The AI Model Selection Revolution: Why Bigger Isn't Always Better

July 24, 2025 | By Matt Koppenheffer

"For some tasks, we are saturating the amount of intelligence needed for that task."

This insight from Anthropic co-founder Benjamin Mann, shared on Lenny Rachitsky's podcast, is one of those things that sounds obvious once you hear it—but changes everything about how you think about AI deployment.

It's basically saying what we all know but don't want to admit: sometimes you're using a sledgehammer to hang a picture frame.

The Intelligence Saturation Point

Mann's "intelligence saturation" idea is pretty straightforward. Some tasks just don't need that much cognitive horsepower. It's like using an F1 to drive through a parking garage—all that capability doesn't matter if you're going 5 mph.

But here's the thing: lots of teams are still defaulting to the biggest, baddest model they can get their hands on for everything. Which makes sense—who wants to be the person who chose the "worse" model? But that thinking costs real money.

Where I've Seen This Play Out

I've been testing this stuff obsessively, and the examples are everywhere:

Writing routine emails: That message to your landlord about paying rent late? Claude Opus is total overkill. The structure is predictable, the ask is clear, and honestly, overthinking it probably makes it worse.

Tagging support tickets: Is this a billing question or a tech issue? Pattern matching at its finest. I've watched Claude Haiku nail this with high accuracy while Sonnet sits there contemplating the deeper philosophical implications of customer frustration.

Pulling data from documents: Extracting line items from invoices is basically fancy copy-paste. You want reliability and speed, not creativity.

The weird part? Sometimes the smaller models actually do better. My theory is that the big models overthink simple stuff. It's like asking a PhD in literature to proofread your grocery list—technically they can do it, but they might suggest restructuring the whole thing when you just wanted to know if you spelled "bananas" right.

How to Actually Think About This

Instead of "what's the best model," the question becomes "what's the right model for this specific thing I'm trying to do?"

When you probably need the expensive stuff:

Content that goes out with your company's name on it
Complex analysis where you need actual reasoning
Research where you're connecting dots between different concepts
Anything where a mistake would be really, really bad

When you can probably save some cash:

Routine processing that follows clear patterns
High-volume stuff where costs add up fast
Simple categorization and tagging
Basic text generation with clear templates

My Testing Approach

I've started doing what I call the "ladder method":

Start with the cheapest model that could theoretically handle your task. Then only move up when you hit a wall that actually matters.

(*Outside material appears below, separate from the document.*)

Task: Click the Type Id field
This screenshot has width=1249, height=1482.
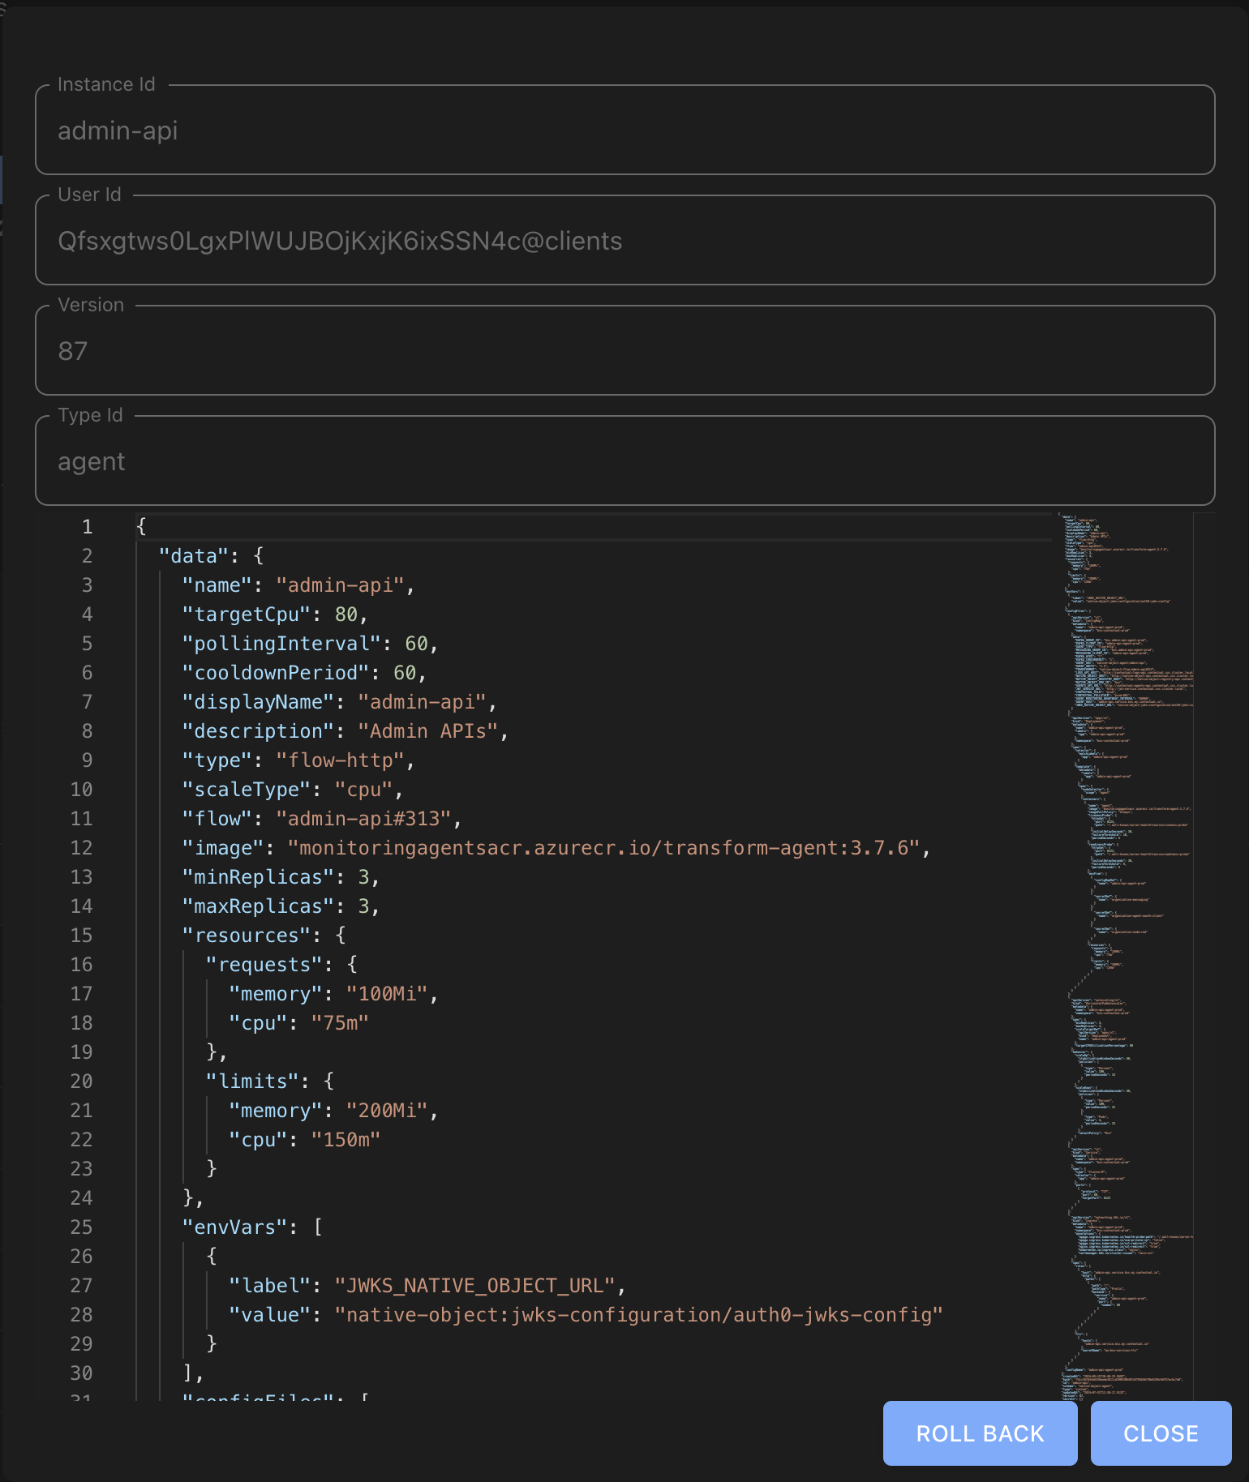Action: pos(625,461)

Example: I ran a test through my QualRank tool—the task was to summarize the Federal Reserve's most recent Beige Book report, pulling out notable insights for business leaders. I tested across Claude's Haiku 3.5, Sonnet 3.7, and Sonnet 4. QualRank judged the Sonnet 3.7 output the best (92.3%)—and very very slightly cheaper than the Sonnet 4. But, what's really interesting is that Haiku scored 89% and cost 0.18 cents versus 0.78 cents for Sonnet 4 and 0.76 for Sonnet 3.7.

As a one off output, no biggie. But if this is something running at scale, unless you need that ever so slight edge of the better output, you'd end up paying 4x the cost to use the top model.

Why This Actually Matters (And It's Not Just About Saving Money)

Here's where it gets interesting. This isn't really about being cheap—it's about being smart with your AI budget so you can spend big where it actually counts.

Better resource allocation: When you're not burning money on overkill solutions for simple tasks, you can afford to use frontier models where they'll actually make a difference. Your customer-facing content gets the premium treatment while your internal processing runs efficiently in the background.

Competitive advantage: While your competitors are using Opus to categorize emails, you're using Haiku for that and putting Opus on the customer experience that actually differentiates you.

Sustainable scaling: Understanding which parts of your system need premium models means you can predict costs as you grow, instead of getting surprised by a massive inference bill.

Team focus: Less time arguing about which model to use, more time building stuff that matters.

It's like having a good wine budget—you don't buy the $200 bottle for cooking, but you also don't serve Two Buck Chuck at your anniversary dinner.

The Automation Angle

Doing this analysis manually is a pain, and frankly, most teams either skip it or do it once and forget about it. That's exactly why I'm building QualRank AI—to systematically figure out the most cost-effective model that still hits your quality bar.

Because let's be honest, the model landscape changes every few months. What made sense in January might be completely wrong by March (or February. Or even later in January!).

Where This Is All Heading

We're moving from the "bigger is always better" phase to the "right tool for the job" phase. The companies that figure this out early are going to have way better unit economics and can actually afford to use the good stuff where it matters.

The real question isn't whether you're using the latest model. It's whether you're being strategic about where you spend your AI budget—and whether you have a system for making those decisions consistently.